* OBJECTIVE: Duplicate the items from the line with "Task: Tap the @Manonolithium handle" up to and including the line with "[1751, 559]", with no changes.

* RECORDS:

______________________________

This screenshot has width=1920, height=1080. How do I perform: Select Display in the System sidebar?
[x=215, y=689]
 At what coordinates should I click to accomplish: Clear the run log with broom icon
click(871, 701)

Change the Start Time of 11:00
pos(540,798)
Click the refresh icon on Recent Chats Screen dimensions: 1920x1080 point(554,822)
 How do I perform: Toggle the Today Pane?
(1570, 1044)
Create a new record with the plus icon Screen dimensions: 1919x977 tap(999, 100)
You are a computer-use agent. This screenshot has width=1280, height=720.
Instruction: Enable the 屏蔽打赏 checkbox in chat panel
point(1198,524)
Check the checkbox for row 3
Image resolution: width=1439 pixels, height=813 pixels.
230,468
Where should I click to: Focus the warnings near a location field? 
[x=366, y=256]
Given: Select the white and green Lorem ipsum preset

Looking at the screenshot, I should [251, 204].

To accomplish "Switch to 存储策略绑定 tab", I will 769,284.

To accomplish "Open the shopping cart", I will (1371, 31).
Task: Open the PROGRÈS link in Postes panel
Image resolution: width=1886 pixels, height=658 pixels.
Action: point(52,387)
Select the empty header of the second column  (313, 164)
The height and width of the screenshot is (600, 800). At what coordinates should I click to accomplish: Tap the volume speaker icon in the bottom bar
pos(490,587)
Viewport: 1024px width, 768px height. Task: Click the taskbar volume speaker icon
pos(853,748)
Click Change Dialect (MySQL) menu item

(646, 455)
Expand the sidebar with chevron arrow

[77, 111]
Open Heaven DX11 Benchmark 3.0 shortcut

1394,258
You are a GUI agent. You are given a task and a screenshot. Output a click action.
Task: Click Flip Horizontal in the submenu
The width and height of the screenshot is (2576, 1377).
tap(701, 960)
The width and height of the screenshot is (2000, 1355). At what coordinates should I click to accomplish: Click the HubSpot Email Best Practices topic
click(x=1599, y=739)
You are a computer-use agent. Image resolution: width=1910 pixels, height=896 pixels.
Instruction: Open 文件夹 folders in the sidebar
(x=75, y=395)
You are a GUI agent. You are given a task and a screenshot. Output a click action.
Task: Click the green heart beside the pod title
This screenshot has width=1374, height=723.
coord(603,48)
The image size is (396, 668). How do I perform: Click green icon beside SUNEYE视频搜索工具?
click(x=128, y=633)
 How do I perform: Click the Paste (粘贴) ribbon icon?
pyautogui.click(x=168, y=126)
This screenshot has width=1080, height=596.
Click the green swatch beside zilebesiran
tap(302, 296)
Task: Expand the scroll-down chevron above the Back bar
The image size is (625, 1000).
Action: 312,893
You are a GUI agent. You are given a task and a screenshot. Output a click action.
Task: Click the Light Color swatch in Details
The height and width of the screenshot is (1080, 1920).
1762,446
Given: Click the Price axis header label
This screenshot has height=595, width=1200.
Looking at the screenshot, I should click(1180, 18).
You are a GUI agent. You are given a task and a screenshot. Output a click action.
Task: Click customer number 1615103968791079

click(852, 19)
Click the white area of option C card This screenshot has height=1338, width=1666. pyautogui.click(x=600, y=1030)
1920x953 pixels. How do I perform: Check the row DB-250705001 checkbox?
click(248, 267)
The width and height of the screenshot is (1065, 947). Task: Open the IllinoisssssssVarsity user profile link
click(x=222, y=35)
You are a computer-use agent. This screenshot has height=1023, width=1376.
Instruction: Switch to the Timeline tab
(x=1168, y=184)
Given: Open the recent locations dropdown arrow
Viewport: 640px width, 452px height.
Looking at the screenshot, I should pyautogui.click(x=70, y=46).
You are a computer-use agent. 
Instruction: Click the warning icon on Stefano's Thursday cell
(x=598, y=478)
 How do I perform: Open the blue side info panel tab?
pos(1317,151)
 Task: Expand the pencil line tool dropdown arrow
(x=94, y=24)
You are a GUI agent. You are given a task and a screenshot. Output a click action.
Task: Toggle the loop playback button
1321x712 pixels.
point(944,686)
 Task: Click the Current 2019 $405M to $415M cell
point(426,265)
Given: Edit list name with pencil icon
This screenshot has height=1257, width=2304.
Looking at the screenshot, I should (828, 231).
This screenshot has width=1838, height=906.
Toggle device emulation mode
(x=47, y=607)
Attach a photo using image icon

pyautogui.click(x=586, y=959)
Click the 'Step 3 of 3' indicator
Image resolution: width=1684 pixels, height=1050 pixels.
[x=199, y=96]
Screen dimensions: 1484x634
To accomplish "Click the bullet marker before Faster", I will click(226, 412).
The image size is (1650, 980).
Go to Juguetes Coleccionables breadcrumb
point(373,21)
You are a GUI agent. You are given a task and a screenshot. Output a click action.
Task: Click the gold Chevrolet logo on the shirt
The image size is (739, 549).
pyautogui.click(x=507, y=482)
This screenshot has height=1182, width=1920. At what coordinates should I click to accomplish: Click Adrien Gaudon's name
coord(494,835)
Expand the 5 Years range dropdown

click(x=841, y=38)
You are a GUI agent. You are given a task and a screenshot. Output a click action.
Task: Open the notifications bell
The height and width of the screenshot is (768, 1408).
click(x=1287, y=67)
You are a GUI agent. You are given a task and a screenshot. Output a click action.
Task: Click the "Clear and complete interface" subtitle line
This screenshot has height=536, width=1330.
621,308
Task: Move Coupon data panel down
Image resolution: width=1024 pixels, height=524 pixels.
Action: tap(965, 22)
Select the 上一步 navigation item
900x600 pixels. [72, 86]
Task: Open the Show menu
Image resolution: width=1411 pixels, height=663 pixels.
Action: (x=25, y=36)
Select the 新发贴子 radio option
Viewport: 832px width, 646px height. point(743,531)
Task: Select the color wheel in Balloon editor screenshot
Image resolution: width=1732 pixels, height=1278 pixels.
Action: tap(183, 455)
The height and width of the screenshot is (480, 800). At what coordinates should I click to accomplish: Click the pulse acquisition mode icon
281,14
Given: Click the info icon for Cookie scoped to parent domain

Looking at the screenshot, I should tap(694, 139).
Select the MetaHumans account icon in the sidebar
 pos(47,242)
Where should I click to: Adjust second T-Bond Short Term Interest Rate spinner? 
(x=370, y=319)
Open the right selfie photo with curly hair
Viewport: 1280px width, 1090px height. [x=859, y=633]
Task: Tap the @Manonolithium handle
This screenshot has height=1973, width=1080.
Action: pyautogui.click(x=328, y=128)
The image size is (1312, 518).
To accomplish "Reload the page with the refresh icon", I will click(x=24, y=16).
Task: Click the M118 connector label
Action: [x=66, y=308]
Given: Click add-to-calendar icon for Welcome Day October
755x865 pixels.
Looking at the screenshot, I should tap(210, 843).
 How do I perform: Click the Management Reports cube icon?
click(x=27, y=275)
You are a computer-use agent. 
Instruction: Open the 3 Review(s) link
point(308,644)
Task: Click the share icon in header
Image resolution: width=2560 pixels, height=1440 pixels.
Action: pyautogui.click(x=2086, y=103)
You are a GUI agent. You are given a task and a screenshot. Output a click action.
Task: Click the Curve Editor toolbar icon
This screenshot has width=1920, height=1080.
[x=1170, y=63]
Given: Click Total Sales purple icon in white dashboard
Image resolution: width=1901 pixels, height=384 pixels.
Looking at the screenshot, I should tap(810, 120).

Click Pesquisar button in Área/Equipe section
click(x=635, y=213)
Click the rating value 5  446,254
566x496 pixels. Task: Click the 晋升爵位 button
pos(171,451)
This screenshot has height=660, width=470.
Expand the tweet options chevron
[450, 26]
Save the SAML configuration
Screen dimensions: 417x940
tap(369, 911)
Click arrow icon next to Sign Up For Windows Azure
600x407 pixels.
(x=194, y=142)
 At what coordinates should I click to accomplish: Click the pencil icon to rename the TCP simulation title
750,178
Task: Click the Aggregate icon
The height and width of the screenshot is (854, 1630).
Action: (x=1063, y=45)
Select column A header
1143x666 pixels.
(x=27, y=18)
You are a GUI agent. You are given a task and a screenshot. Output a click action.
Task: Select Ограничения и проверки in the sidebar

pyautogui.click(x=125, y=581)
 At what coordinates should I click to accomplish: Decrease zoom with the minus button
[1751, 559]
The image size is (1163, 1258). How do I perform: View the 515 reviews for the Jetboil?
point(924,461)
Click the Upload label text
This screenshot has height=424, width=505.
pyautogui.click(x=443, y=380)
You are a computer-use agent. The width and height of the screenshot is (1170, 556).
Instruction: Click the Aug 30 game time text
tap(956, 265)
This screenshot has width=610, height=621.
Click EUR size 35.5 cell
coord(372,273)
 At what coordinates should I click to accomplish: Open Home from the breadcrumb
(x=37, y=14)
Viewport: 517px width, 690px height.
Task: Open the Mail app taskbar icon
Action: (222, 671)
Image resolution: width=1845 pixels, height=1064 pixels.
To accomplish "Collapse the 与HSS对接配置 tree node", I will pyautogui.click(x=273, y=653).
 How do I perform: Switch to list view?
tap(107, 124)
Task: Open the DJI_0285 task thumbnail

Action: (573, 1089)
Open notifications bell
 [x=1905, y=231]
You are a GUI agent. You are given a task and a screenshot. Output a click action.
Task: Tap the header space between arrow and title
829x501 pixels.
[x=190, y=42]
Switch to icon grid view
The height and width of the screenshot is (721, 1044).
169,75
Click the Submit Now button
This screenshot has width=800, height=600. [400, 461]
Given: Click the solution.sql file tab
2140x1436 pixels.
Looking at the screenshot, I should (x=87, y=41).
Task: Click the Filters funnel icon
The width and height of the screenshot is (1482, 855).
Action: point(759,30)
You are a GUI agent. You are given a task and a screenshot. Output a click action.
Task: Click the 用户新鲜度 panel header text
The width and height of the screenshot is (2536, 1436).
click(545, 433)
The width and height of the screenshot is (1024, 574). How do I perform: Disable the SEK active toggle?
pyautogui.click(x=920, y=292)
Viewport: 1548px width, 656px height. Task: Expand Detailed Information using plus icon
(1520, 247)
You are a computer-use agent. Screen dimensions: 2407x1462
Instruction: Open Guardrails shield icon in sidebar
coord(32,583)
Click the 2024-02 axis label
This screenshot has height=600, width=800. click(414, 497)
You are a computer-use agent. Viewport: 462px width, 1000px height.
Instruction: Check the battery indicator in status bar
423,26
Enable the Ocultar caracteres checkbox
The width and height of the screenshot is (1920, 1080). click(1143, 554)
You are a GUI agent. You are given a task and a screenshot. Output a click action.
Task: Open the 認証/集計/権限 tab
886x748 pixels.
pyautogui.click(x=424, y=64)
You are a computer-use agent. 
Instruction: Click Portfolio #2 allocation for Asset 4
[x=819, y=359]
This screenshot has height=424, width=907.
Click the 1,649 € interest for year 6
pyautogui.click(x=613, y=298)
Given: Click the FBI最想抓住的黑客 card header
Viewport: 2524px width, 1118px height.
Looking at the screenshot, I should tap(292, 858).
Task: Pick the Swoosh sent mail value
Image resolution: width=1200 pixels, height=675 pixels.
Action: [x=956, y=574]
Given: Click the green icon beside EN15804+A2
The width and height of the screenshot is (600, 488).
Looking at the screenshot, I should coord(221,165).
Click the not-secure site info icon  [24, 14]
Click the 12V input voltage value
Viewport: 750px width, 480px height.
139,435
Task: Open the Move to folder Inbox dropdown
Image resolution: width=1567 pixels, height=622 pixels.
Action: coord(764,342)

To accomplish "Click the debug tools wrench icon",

______________________________

* TASK ANSWER:
Task: Tap the @Manonolithium handle
This screenshot has height=1973, width=1080.
Action: pyautogui.click(x=328, y=128)
The image size is (1312, 518).
To accomplish "Reload the page with the refresh icon", I will click(x=24, y=16).
Task: Click the M118 connector label
Action: [x=66, y=308]
Given: Click add-to-calendar icon for Welcome Day October
755x865 pixels.
Looking at the screenshot, I should tap(210, 843).
 How do I perform: Click the Management Reports cube icon?
click(x=27, y=275)
You are a computer-use agent. 
Instruction: Open the 3 Review(s) link
point(308,644)
Task: Click the share icon in header
Image resolution: width=2560 pixels, height=1440 pixels.
Action: pyautogui.click(x=2086, y=103)
You are a GUI agent. You are given a task and a screenshot. Output a click action.
Task: Click the Curve Editor toolbar icon
This screenshot has width=1920, height=1080.
[x=1170, y=63]
Given: Click Total Sales purple icon in white dashboard
Image resolution: width=1901 pixels, height=384 pixels.
Looking at the screenshot, I should tap(810, 120).

Click Pesquisar button in Área/Equipe section
click(x=635, y=213)
Click the rating value 5  446,254
566x496 pixels. Task: Click the 晋升爵位 button
pos(171,451)
This screenshot has height=660, width=470.
Expand the tweet options chevron
[450, 26]
Save the SAML configuration
Screen dimensions: 417x940
tap(369, 911)
Click arrow icon next to Sign Up For Windows Azure
600x407 pixels.
(x=194, y=142)
 At what coordinates should I click to accomplish: Click the pencil icon to rename the TCP simulation title
750,178
Task: Click the Aggregate icon
The height and width of the screenshot is (854, 1630).
Action: (x=1063, y=45)
Select column A header
1143x666 pixels.
(x=27, y=18)
You are a GUI agent. You are given a task and a screenshot. Output a click action.
Task: Select Ограничения и проверки in the sidebar

pyautogui.click(x=125, y=581)
 At what coordinates should I click to accomplish: Decrease zoom with the minus button
[1751, 559]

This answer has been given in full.